_AUFGABE 1_: Schreib aus den Einträgen alles von der Zeile mit „Click the Min Age input field“ bis hinunter zur Zeile mit „Click the Account link in header“ wortgetreu ab, beide Zeilen eingeschlossen. Die Bilder lässt du dabei weg.

Der Winterhimmel über der Schwäbischen Alb – eine von vielen wirklich gelungenen Aufnahmen des Astrofotografen Till Credner, der ebenfalls Mitglied des Sternenpark-Projektteams ist.

 

Zum einen steht die Vermeidung von Lichtverschmutzung im grün-roten Koalitionsvertrag und zum anderen hat Stuttgart inzwischen ja sogar einen grünen Oberbürgermeister. Auch wenn die Reaktion der Grünen bisher unter den Erwartungen geblieben ist, hoffen wir hier auf ein Handeln in der Landeshauptstadt. Die bisher besten und konkretesten Erfolge bei der Vermeidung von Lichtverschmutzung haben wir aber in CDU- und SPD-geführten Gemeinden. Dies zeigt uns, dass die Vermeidung von Lichtverschmutzung kein Öko-Thema, sondern schon allein unter wirtschaftlichen Gesichtspunkten vernünftig ist.

Frage: Auf der Webseite des Sternenpark-Projekts Schwäbische Alb finden sich ein äußerst umfangreiches Informationsangebot zu lichtverschmutzungsarmer Beleuchtung sowie zur Umrüstung kommunaler Beleuchtungsanlagen. Berät das Sternenpark-Team auch Kommunen in der Umgebung – und konnten hier bereits Erfolge erzielt werden?

Unser Ziel ist es, die Entscheidungsträger in den Gemeinden für das Thema Lichtverschmutzung zu sensibilisieren. Letzlich spart die Vermeidung von Lichtverschmutzung Energie und damit bares Geld, allein schon deshalb lohnt sich die Beschäftigung mit diesem Thema, unabhängig von der Parteizugehörigkeit. Dazu haben wir die leicht zu merkenden Beleuchtungsgrundsätze “abgeschirmt, warmweiß, maßvoll, energieeffizient” aufgestellt, unterstützt mit prägnantem Info-Material. Als ehrenamtliche und unabhängige Initiative ohne Verbindungen zu Herstellern, Leuchtenparks und Energieversorgern, können wir den Gemeinden hilfreiche Hinweise geben.

Richtige Beleuchtung

Wie beleuchte ich möglichst umweltgerecht? Mit solchen Schaubildern versucht das Sternenpark-Projektteam die grundlegenden Anforderungen lichtverschmutzungsarmer Beleuchtung zu vermitteln.

 

Unsere Internetseite soll verdeutlichen, dass lichtverschmutzungsarme Beleuchtung erhältlich, nicht schwer zu realisieren und durchaus auch vom Design her passend ist. Die Erfolge in den Gemeinden sind unterschiedlich ausgeprägt. So hat etwa Bürgermeister Michael Donth aus der Biosphärengemeinde Römerstein schnell das Potential erkannt, das sich durch die Vermeidung von Lichtverschmutzung ergibt. In einem Gespräch haben wir die Möglichkeiten für den Tourismus ebenso erörtert wie die Einsparung von Energie und Geld. Letztlich spricht eigentlich alles für eine lichtverschmutzungsarme Beleuchtung. So konnte er auch seine Gemeinderäte überzeugen. Inzwischen sind alle drei Teilorte umgerüstet und wir hören viele positive Meinungen zur neuen abgeschirmten, warmweißen Beleuchtung.

_AUFGABE 2_: Führe den Text über Lichtverschmutzung auf der Schwäbischen Alb im gleichen Stil weiter, beginnend nach seinem letzten Satz.

_EINTRÄGE ZUR AUFGABE_:
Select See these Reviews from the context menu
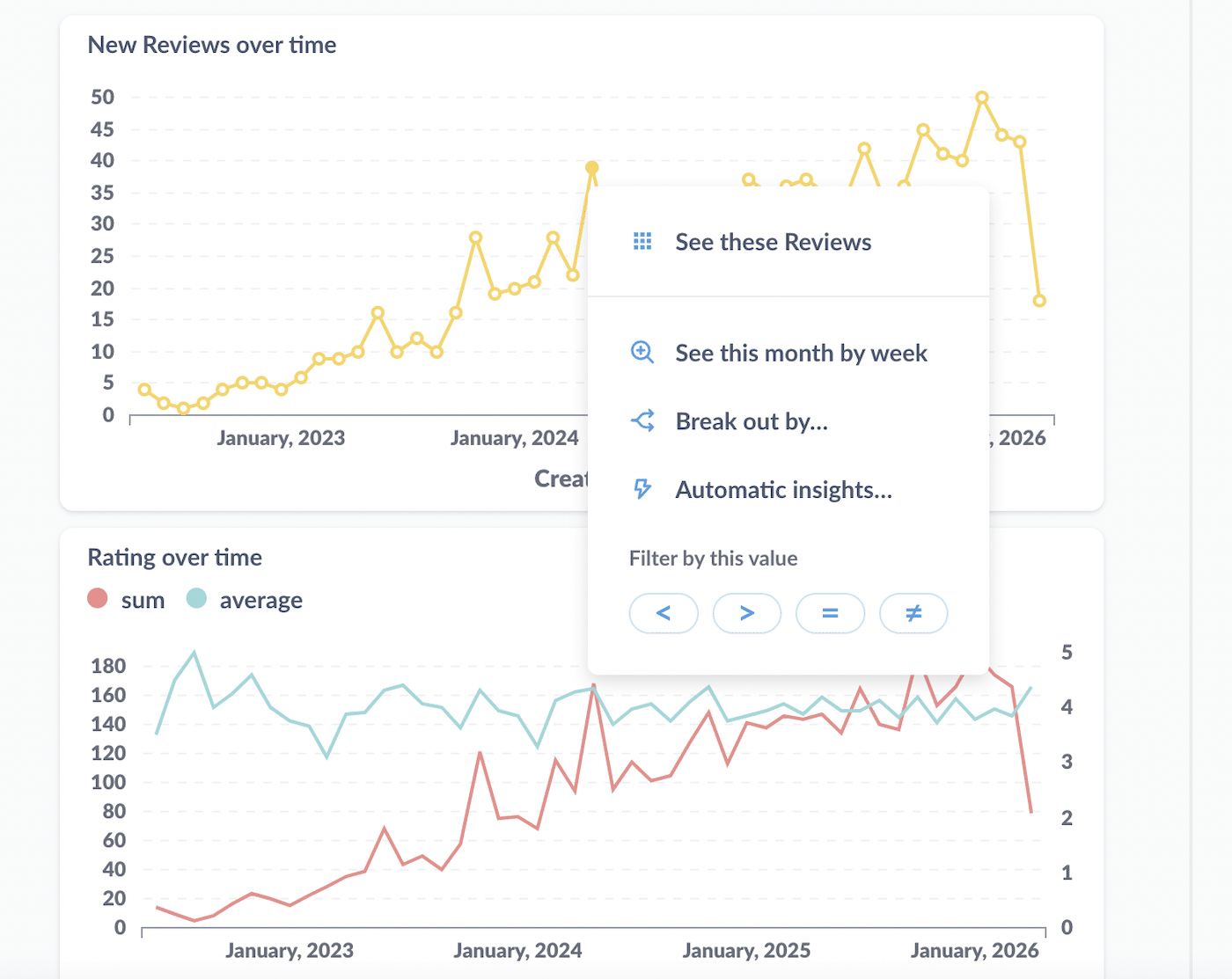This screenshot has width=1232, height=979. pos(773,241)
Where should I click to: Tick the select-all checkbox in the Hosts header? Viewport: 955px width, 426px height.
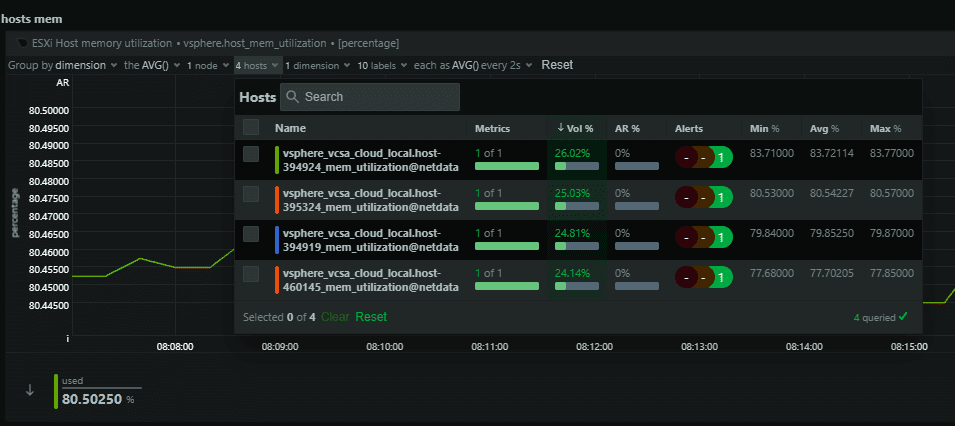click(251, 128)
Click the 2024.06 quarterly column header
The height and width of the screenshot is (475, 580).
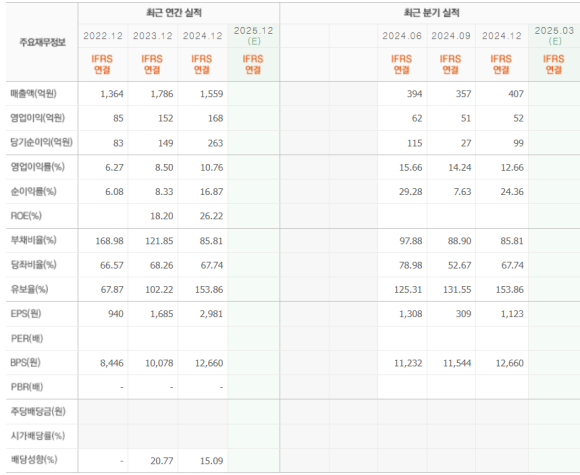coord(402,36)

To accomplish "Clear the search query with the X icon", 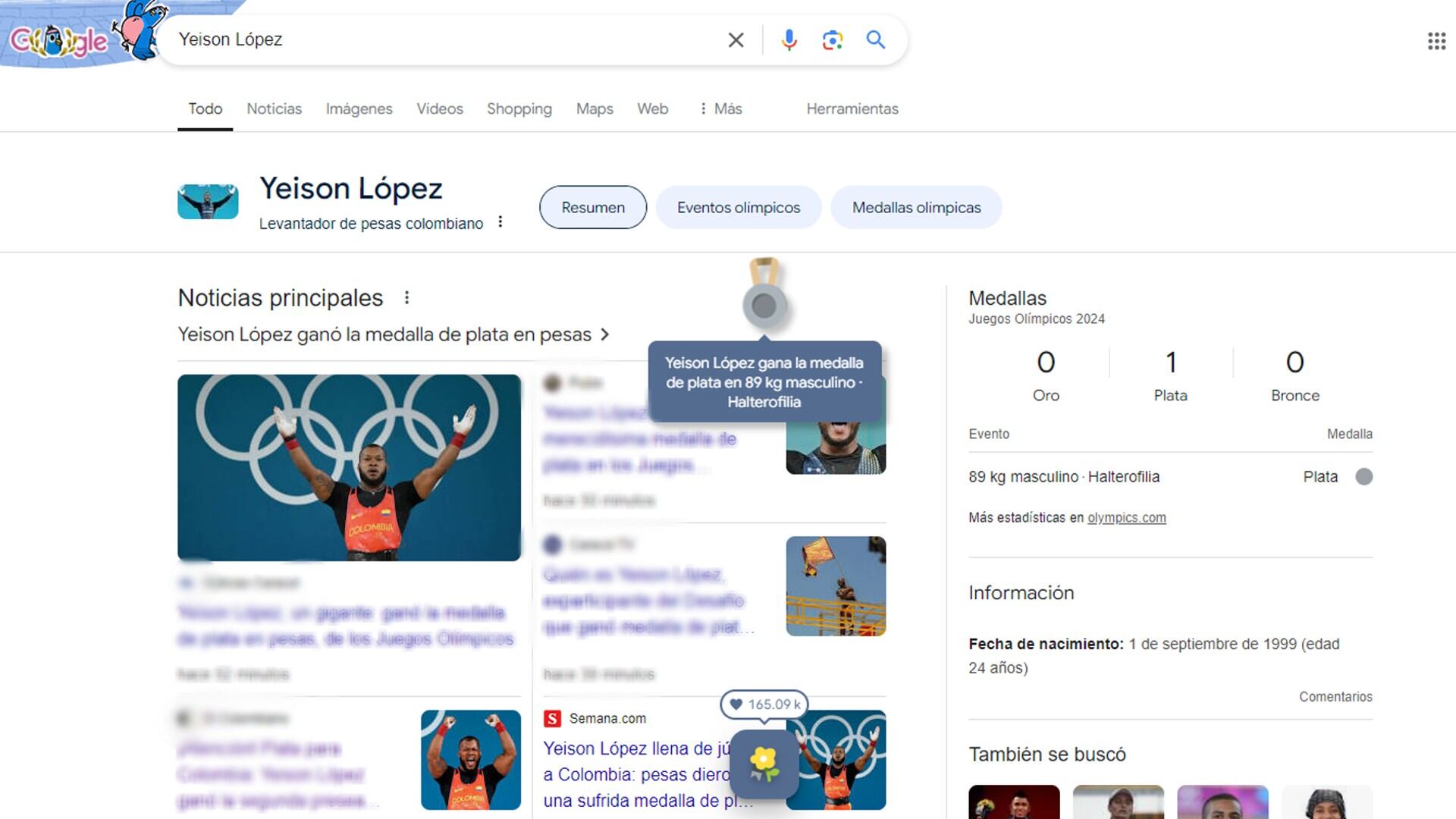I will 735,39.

---

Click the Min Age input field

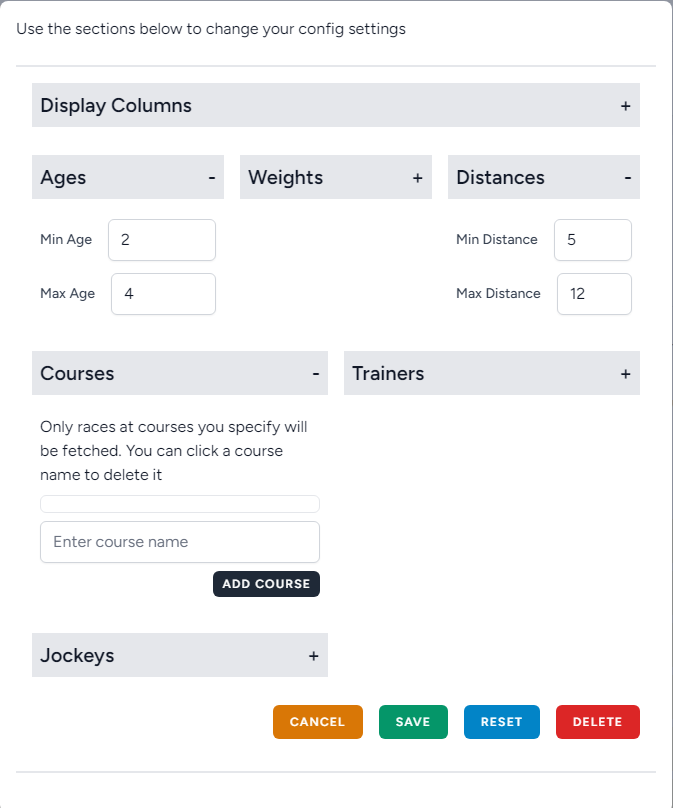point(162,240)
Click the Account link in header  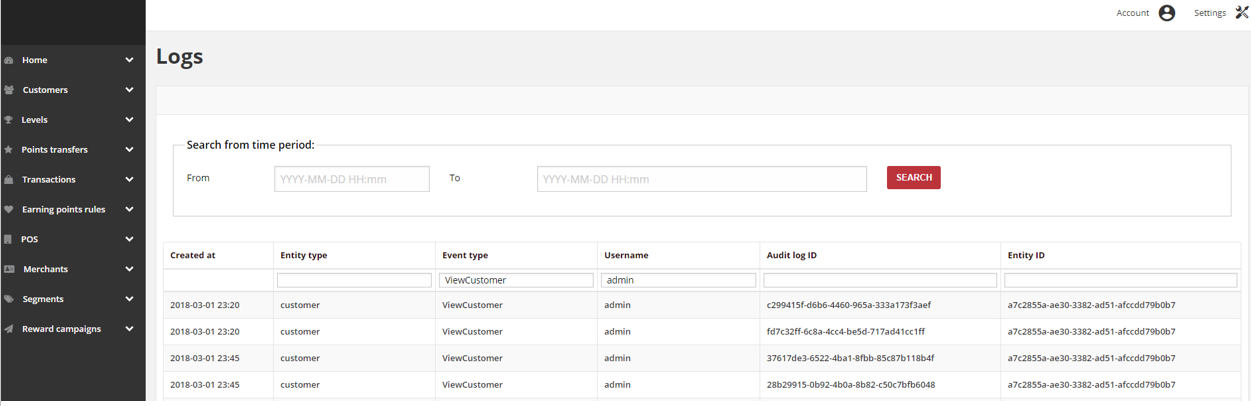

_ENDGÜLTIGE ANTWORT 1_:
Click the Min Age input field

point(162,240)
Click the Account link in header  

_ENDGÜLTIGE ANTWORT 2_:
Auch Münsingens Bürgermeister Mike Münzing hat das Thema aufgegriffen, auch wenn eine solche Stadt nicht von einem Tag auf den anderen umgerüstet werden kann. Das gleiche gilt für Reutlingen, aber auch hier wurde die Problematik erkannt. Wichtig ist es, dass das Thema bei Planern und Entscheidern ankommt und beachtet wird, denn Straßenbeleuchtung ist ein langfristige Sache. Man muss die Vermeidung von Lichtverschmutzung wollen und als Zielsetzung festlegen und kommunzieren.

Leider haben wir aber auch Bürgermeister und Firmen erlebt, die entweder gar nicht reagieren oder wichtigeres zu tun haben, als auf ein solches vermeintliches Öko-Thema einzugehen. Hier müssen wir noch Überzeugungsarbeit leisten und hoffen, dass sich die Vorteile lichtsmogarmer Beleuchtung herumsprechen. Falsche Beleuchtung ist letztlich im seltensten Fall absichtlich installiert worden, sondern war eine Folge fehlender Information. Wer aber nun entgegen besseren Wissens lichtverschmutzende Beleuchtung installiert, investiert in falsche Technologie und muss vielleicht bald teuer nachrüsten, wenn entsprechende Lichtverschmutzungs-Richtlinien verabschiedet werden, wie z.B. gerade in Südtirol oder auch in Slowenien.

Frage: Für einen erfolgreichen Dark Sky-Antrag ist nicht nur die Qualität des Nachthimmels entscheidend – auch die Rahmenbedingungen müssen stimmen. Wichtig sind insbesondere Aktivitäten, die der Öffentlichkeit die Schönheit des Sternenhimmels näherbringen. Engagiert sich die Sternenpark-Projektgruppe auch in diesem Bereich?

Veranstaltungen für die Bevölkerung spielen bei unserem Sternenpark-Projekt eine wichtige Rolle. Es sind nämlich nicht nur die paar Sterngucker, die einen dunklen Himmel haben möchten. Mit unserer Ausstellung, den Sternenführungen und den Vorträgen wollen wir die Bevölkerung für den Sternenhimmel und das Thema Lichtverschmutzung sensibilisieren. Die Veranstaltungen machen viel Spaß und lassen uns und die Gäste die Nachtlandschaft der Alb erleben, wie man sie selten sieht. Nicht nur der Sternenhimmel, auch die Landschaft fasziniert, sei es auf dem ehemaligen Truppenübungsplatz oder auf einer der Burgen.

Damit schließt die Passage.